An excellent modulator of voice, he was sober and smart when he spoke softly and a wild cannon with nothing held back as seen in temperamental outbursts such as Maqbool, which floored us completely.
Despite coming from Tonk in Rajasthan and making it big all by his own efforts in the back-breakingly tough Mumbai, Irrfan Khan didn’t play the victim card that few backed him when he struggled so hard initially. Neither did he encash the emotional currency of playing the man who came from a small town.
He was both the city boy who one adored as also the aspirer from the tier-two city who dreamt of making it- and ultimately made it- big.
And truth be told; Irrfan’s audiences lay in both, the Swades as well as India. He was liked by both, admired by all social strata.
To the poor man who lives on savings, Irrfan Khan was a secular face of an India where everything is possible, where hopes don’t wane away. At the same time, Irrfan Khan was the easy-going chiller who stood for a rich vein of talent that was impressive and alluring in equal measure.
Perhaps to this day, we’ve never been able to place a finger convincingly yet on what made him a hotseller in movies; were it just the haunting albeit penetrative eyes or the ability to cater to everyone’s sensibilities or the sufi-esque soul that embodied a free persona that couldn’t be caged.
Or was it a mix of everything?
Regardless, it suffices to say that it’s easy to be a star but very difficult to be an actor.
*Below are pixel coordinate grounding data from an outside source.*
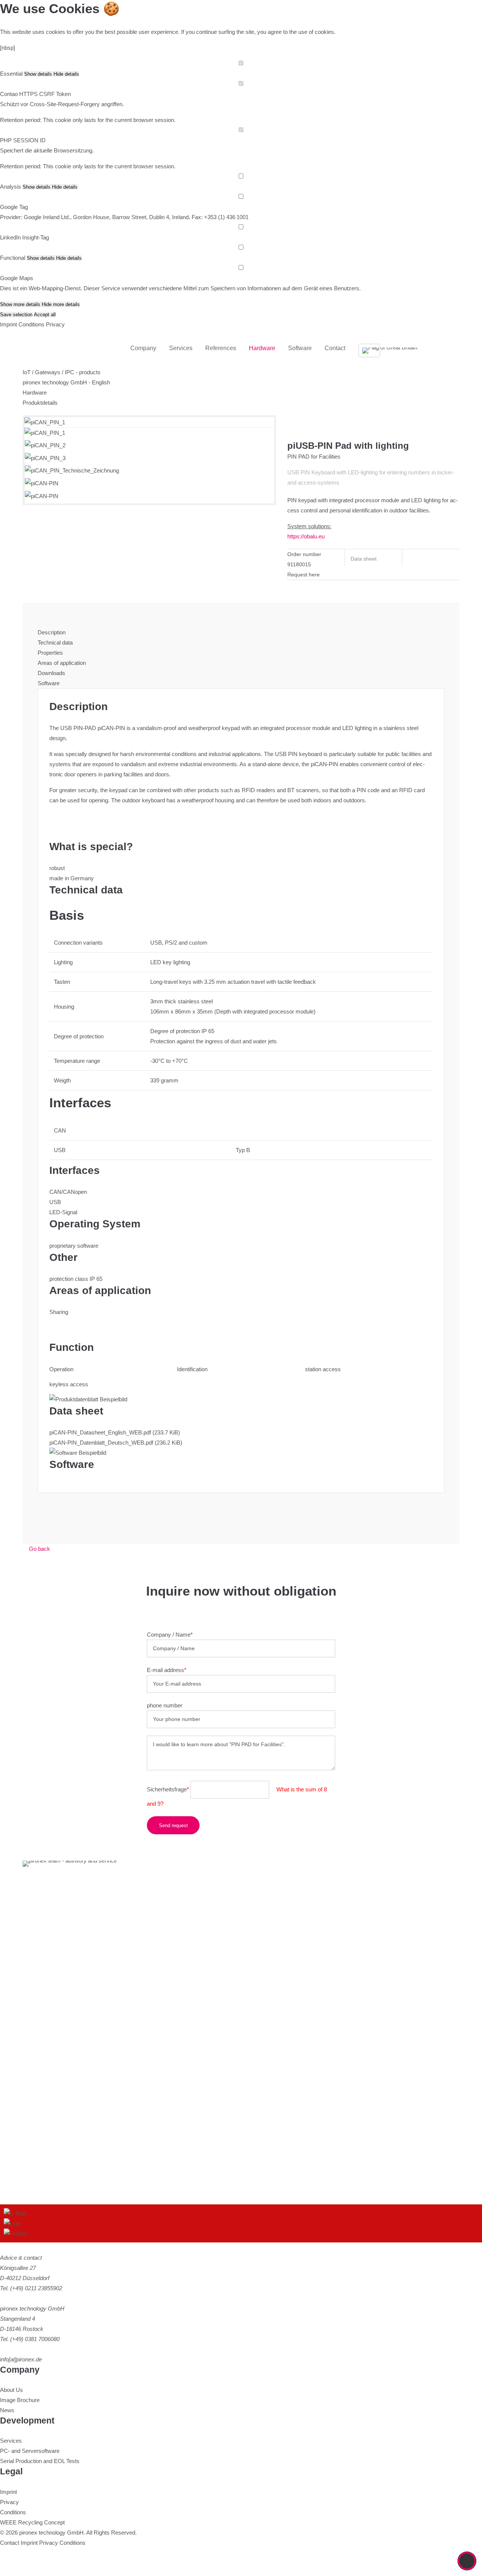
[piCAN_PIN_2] (45, 445)
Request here (303, 575)
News (7, 2410)
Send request (173, 1825)
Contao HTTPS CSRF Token (35, 94)
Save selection (16, 314)
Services (11, 2440)
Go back (39, 1549)
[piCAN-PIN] (41, 483)
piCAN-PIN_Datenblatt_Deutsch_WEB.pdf (115, 1442)
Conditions (31, 324)
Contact (9, 2542)
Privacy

When Irrfan Khan played Paan Singh Tomar, he became Paan Singh Tomar, a movie that one ought to remember was one of the early vehicles for rising Bollywood director Bhav Dhulia, the main force behind the acclaimed recent release “Khaki!”
Likewise, when Irfan Khan starred as the hard-as-nails cops in Talwar, he became the cop Talwar, a man possessed by the inborn need to solve a gruesome murder.
He would get into the skin of the character like how alcohol gets into our nerves, leaving behind a trail of intoxicity that’s hard to get on top of.
Yet, there was this everyday-ness about the Khan we can’t get enough of and likely never will; he’d lend his innate affability and poise to ads that we remember to this day, not because of their brand value but because of the value that Irrfan Khan brought on. Think Hutch ka chota recharge. Think Syska LED!
Truth is that the Irrfan Khan legend will likely only soar in the times to come for actors there’ll be many. But only a few will dare to surrender themselves to the labyrinth that is a film script. Which is why perhaps there’s sense to alter the great dialogue from the film Bawarchi that says, it is so simple to be happy, but it is so difficult to be simple.
Likewise, in appreciation of this late but evergreen actor, one ought to say- it is so simple to be successful, but is so difficult to be another like Irrfan Khan!
Gone but never forgotten! Actually, is he even gone?
The physical body left the planet over two summers ago but the easygoing essence, the memories, the gentle pauses before breaking into a captivating monologue all remain. They’re a part of us. And we won’t let it dispel into oblivion.